* START Text provided *
That is is u goin for killer machines with no money barrier, branded is da way to go. U can't get such h/w from ny shops[like vapour cooling from Alien].


----------



## desai_amogh (Oct 2, 2007)

ravi_9793 said:
			
		

> But you dont have much options to configure your PC according to your needs. For newbie , branded computer is always recommended.


 
DELL gives u the option to select ur configuration online or over the phone & also gives support .. a good option ..
but the overall cost of the system is quite high if u select the same config & buy it at a local dealer ..


----------



## dOm1naTOr (Oct 2, 2007)

@desai_amogh
no yaar, u can easily get the exact config or better at cheaper rates from local market. Coz fro da branded PC, we actually has to pay the service charge, nd assembling charges along with the shipping charges nd its mostly hidden in the main price nd they say much less amount as the shipping etc.


----------



## SunnyChahal (Oct 2, 2007)

dekho bhaiyon seedhi si baat hai.
if u want configuration according to u.
then go for assembled one.
or if u want gud support,u r noobie and want yes sir sure sir stuff then go for branded.
i personally prefer assembled.
after that it is up to u.


----------



## sanjay_111 (Oct 2, 2007)

> But in case of assembled PC, each components has its own warranty. Most products has min of 3yr warranty nd some has 5yrs like HDD etc.
> Only optical drives has 1yr limited warranty.
> .


 
This is the best point I have heard in this debate. Indeed branded PC servicing after one year is a real pain and with assembled, u actually get a longer effective warranty. I would also want to go for assembled next time round.


----------



## a_k_s_h_a_y (Oct 2, 2007)

obs assembled computer perform far better then branded.....
branded don't even come close...
go for an assembled if u want performance..
if u want lots of problems then go for branded !

also u have lots of problems updating branded computers..

they put a crap mobo with only 2 DIMM slots !
and most of the time u won't have an PCI E slot !! !

my friend who got one from HP for 60k 1 yr back suffered from the above !


----------



## SunnyChahal (Oct 2, 2007)

WTF!
no PCI e slot?
it cant be.


----------



## sanjay_111 (Oct 2, 2007)

HP PC bought a year back having no PCI - E slot is kind of surprising ..


----------



## s18000rpm (Oct 2, 2007)

i bought HP PC (with intel 915g m/b)  in 2005 November, guess what? it doesnt has PCI-e slot

a reason for which i had to get new m/b 

my cousin's hav HP PC (2006), those PC hav PCI-e slots. the models starting with "15" come wit PCI-e slots. mine is "12" (a1210in)


----------



## SunnyChahal (Oct 2, 2007)
* END Text provided *
Written exercise 1 – Return the passage of the forum thread on branded versus assembled PCs that lies between "That is is u" and "cooling from Alien].", inclusive, copied word for word.
* START Raw records *
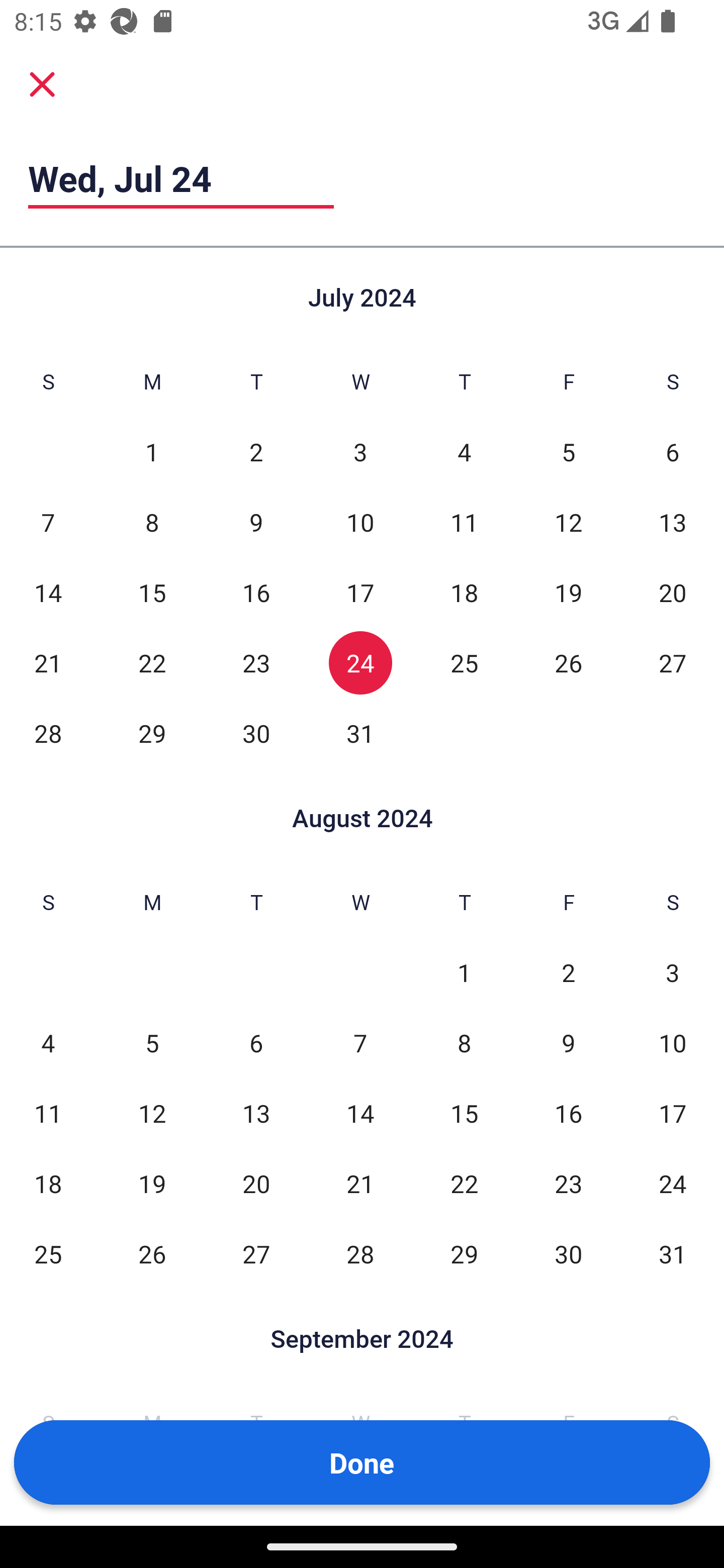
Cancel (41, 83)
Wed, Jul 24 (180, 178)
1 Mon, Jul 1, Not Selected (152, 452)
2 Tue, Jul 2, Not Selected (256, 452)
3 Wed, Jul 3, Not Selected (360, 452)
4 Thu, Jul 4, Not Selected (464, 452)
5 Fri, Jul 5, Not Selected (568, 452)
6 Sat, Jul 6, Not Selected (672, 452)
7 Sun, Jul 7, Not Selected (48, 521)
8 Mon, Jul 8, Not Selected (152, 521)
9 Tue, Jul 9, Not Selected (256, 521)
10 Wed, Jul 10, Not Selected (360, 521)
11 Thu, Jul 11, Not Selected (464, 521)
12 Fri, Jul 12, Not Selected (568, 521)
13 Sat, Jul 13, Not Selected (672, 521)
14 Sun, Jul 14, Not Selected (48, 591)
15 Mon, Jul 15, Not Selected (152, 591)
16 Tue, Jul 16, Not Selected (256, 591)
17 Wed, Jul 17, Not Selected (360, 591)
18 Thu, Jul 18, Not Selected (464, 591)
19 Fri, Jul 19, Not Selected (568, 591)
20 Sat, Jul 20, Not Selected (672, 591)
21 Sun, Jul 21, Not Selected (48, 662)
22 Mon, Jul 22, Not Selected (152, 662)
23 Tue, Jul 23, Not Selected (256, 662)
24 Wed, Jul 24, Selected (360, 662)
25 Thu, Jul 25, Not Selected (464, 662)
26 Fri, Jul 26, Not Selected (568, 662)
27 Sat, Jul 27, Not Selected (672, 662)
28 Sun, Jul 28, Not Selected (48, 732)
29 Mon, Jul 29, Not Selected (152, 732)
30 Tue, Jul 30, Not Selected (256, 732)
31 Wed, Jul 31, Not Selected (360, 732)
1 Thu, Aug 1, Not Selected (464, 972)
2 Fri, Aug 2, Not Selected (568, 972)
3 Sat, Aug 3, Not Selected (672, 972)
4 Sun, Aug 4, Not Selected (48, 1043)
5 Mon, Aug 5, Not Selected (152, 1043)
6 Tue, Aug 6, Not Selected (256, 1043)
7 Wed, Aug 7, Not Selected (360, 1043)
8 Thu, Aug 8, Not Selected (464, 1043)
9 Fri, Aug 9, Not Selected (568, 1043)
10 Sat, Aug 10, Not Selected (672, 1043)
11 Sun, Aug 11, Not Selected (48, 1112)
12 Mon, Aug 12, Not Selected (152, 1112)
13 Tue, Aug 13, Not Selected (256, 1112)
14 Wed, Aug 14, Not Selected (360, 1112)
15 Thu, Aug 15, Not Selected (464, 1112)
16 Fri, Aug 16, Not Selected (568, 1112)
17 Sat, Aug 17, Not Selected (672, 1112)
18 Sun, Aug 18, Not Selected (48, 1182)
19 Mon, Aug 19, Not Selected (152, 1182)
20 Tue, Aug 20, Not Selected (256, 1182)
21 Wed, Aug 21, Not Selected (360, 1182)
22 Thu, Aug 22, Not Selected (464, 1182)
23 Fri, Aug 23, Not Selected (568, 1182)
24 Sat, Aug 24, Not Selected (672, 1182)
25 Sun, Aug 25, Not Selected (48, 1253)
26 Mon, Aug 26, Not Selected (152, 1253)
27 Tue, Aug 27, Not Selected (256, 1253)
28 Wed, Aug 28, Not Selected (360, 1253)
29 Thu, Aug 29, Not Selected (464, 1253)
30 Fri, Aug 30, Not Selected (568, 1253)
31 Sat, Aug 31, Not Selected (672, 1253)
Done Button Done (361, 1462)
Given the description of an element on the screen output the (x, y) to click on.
* END Raw records *
Written exercise 2 – Rewrite the records as a numbered list, taking the lines between the start of the records and the line holding "12 Fri, Jul 12, Not Selected (568, 521)", inclusive. Leave out blank lines and any pictures.

Written reply 1 –
That is is u goin for killer machines with no money barrier, branded is da way to go. U can't get such h/w from ny shops[like vapour cooling from Alien].

Written reply 2 –
1. Cancel (41, 83)
2. Wed, Jul 24 (180, 178)
3. 1 Mon, Jul 1, Not Selected (152, 452)
4. 2 Tue, Jul 2, Not Selected (256, 452)
5. 3 Wed, Jul 3, Not Selected (360, 452)
6. 4 Thu, Jul 4, Not Selected (464, 452)
7. 5 Fri, Jul 5, Not Selected (568, 452)
8. 6 Sat, Jul 6, Not Selected (672, 452)
9. 7 Sun, Jul 7, Not Selected (48, 521)
10. 8 Mon, Jul 8, Not Selected (152, 521)
11. 9 Tue, Jul 9, Not Selected (256, 521)
12. 10 Wed, Jul 10, Not Selected (360, 521)
13. 11 Thu, Jul 11, Not Selected (464, 521)
14. 12 Fri, Jul 12, Not Selected (568, 521)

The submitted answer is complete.